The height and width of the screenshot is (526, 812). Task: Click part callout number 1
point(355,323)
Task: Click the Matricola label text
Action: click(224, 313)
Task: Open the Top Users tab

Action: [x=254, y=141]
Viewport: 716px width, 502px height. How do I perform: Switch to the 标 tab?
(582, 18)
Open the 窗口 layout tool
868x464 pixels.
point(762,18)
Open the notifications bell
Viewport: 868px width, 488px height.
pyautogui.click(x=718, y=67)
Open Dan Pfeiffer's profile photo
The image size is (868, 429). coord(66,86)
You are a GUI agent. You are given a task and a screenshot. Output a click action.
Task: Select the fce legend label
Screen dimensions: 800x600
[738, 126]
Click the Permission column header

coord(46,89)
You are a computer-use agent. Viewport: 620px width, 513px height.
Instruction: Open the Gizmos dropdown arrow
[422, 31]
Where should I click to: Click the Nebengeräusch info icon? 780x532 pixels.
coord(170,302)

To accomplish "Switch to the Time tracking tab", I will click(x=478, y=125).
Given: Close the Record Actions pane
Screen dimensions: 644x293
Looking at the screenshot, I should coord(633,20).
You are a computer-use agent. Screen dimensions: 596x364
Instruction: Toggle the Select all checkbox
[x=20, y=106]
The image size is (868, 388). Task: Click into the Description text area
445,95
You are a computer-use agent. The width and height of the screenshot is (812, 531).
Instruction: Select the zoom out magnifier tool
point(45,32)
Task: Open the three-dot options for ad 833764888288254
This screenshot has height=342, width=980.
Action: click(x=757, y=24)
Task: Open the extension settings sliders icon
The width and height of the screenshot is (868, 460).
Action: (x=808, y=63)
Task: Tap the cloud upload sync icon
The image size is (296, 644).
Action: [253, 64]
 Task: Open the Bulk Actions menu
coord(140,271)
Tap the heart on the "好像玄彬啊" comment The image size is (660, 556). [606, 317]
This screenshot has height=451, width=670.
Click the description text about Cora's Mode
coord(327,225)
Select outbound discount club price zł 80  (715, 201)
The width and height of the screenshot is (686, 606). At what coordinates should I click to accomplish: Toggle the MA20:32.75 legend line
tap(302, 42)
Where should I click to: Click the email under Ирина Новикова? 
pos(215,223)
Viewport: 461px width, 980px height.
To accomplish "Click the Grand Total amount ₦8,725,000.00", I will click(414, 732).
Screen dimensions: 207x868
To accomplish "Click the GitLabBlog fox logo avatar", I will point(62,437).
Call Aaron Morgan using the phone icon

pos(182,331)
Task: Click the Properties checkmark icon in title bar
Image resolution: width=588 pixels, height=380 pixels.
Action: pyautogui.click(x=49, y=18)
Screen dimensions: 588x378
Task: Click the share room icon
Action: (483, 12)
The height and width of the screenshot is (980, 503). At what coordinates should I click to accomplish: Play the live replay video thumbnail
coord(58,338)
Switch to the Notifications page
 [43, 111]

==========

## ACTIVITY
Note down each line above where the word "will" occurs.

## EXPECTED ANSWER
To accomplish "Switch to the Time tracking tab", I will click(x=478, y=125).
To accomplish "Click the Grand Total amount ₦8,725,000.00", I will click(414, 732).
To accomplish "Click the GitLabBlog fox logo avatar", I will point(62,437).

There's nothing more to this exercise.